TomoChain (TOMO) is a fairly recent project, as its ICO was held in March 2018. Its hard cap of $8.3 million was met in a single day, even though the event was scheduled to go on for 20. Originally an ERC-20 token, TOMO became a 1:1 native token as soon as the project’s mainnet went live, in December of the same year.
 

As we write these lines, the coin occupies rank 101 of the Market Cap and trades at $0.97 USD. The total supply is currently 100,000,000 tokens, 71,393,425 of which constitute the circulating supply.

 

Why use TomoChain?

 

TomoChain (TOMO) sees itself more as a provider of future-proof infrastructure than it does as a project whose endeavors translate into concrete use cases right now.

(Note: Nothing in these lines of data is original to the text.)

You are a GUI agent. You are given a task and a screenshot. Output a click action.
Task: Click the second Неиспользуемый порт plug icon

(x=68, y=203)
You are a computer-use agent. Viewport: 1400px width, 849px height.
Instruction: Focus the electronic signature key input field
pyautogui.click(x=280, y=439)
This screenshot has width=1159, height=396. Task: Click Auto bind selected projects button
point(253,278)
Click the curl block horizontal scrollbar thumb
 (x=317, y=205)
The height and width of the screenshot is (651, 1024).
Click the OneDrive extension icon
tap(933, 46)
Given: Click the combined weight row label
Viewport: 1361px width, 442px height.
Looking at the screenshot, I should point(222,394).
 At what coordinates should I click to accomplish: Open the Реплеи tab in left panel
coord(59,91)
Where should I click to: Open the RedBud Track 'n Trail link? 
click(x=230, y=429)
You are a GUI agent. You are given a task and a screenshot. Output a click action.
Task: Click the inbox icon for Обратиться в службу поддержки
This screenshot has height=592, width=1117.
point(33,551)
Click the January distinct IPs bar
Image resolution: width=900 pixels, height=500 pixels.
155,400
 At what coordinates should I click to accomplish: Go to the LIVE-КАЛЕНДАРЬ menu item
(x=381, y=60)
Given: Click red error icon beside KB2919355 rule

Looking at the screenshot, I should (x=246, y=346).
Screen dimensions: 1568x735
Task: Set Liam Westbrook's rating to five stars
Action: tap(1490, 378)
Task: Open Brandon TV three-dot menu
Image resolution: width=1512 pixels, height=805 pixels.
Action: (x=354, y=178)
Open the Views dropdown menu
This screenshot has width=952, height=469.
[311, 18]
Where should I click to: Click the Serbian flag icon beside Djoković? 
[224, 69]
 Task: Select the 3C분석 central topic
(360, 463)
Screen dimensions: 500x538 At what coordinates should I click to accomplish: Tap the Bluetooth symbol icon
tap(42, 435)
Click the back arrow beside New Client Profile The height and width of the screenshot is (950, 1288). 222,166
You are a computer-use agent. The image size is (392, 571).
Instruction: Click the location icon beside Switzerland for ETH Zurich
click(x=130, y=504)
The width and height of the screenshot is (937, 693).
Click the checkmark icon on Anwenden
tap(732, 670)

However, what it does presently excel at is smoothing out the friction blockchain technology is still known for, which explains why the network already has millions of users and counting. TomoChain (TOMO) allows developers to build robust blockchain applications and its team still has many projects in the works.
 

Their roadmap includes a decentralized exchange protocol, graphical UI updates, a software development kit and much more.

 

How to buy TomoChain (TOMO) on Bitit?

 

Some exchanges do list TOMO, though Hotbit almost monopolizes the open market volume, which can pose some difficulties when it comes to daily turnover. In addition, exchanges are not known for offering a streamlined experience and can prove challenging for less seasoned users.
 

This is where Bitit has the advantage. This platform was created with simplicity as a core value to allow anyone to purchase the cryptocurrency of their choice as easily as if they were ordering just about anything else online. Bitit supports credit and debit cards, bank transfers and even prepaid cash coupons. The convenient interface lets you check the exchange rate for the currencies of your choice and pay for your tokens using a wide variety of currencies, imposing no restrictions as to your country of residence.
 

Just create an account, buy the amount of TomoChain (TOMO) you need and, within just a few moments, it will be delivered straight onto your favorite wallet.

 

How to store TOMO?

 

TomoChain (TOMO) has released its own e-wallet in the form of a mobile app compatible with iOS and Android: TomoWallet. Fairly secure, it allows you to receive, send, exchange and store tokens right from the mobile interface. If you prefer a hardware alternative, however, the Ledger Nano X has you covered and happens to be one of the most popular solutions on the crypto-wallet market. TrustWallet and MyEtherWallet are other options which also offer perfect compatibility.

 


TomoChain news has recently reported on the project’s P2P lending feature launching through the TomoDEX platform. The team at TomoChain (TOMO) does indeed always seem to be on the lookout for new functionalities to bring to their users, and their clear and coherent roadmap is certainly very reassuring. With sharding on the horizon, the main drawback of TomoChain – which may perhaps be that their services are not setting them very far apart from the competition just yet – may well become a thing of the past. As ever, true success can only be assessed in retrospect, and we will therefore have to wait and see if the project makes it all the way to the top.